Saved data entries:

= Beginning of Section =

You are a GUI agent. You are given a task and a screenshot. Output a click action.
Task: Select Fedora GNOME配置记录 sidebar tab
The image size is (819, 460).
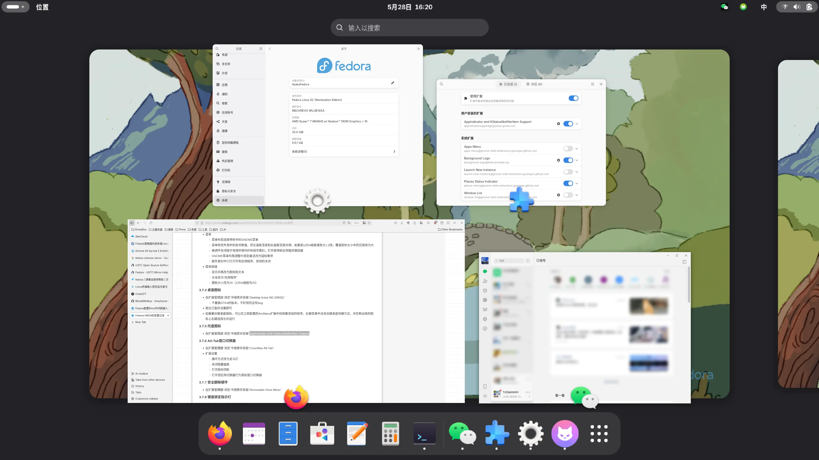(x=149, y=315)
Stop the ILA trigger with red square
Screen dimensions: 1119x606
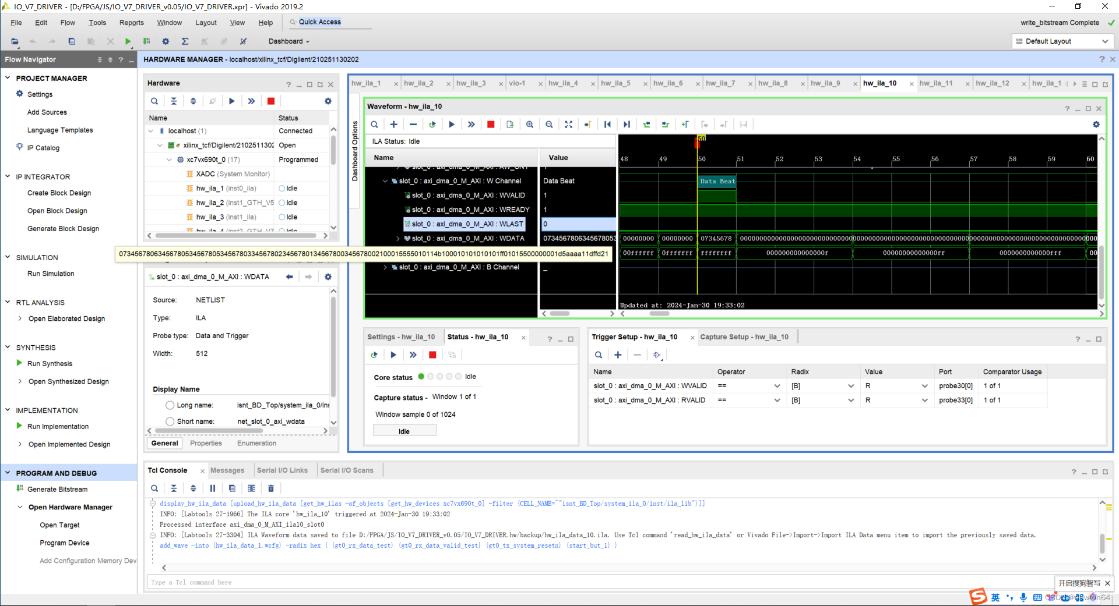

= End of Section =

=== PROBLEM STATEMENT ===
Write the data out again exactly, but without its images.

=== OUTPUT FOR THIS EXERCISE ===
You are a GUI agent. You are given a task and a screenshot. Output a click action.
Task: Select Fedora GNOME配置记录 sidebar tab
The image size is (819, 460).
(x=149, y=315)
Stop the ILA trigger with red square
Screen dimensions: 1119x606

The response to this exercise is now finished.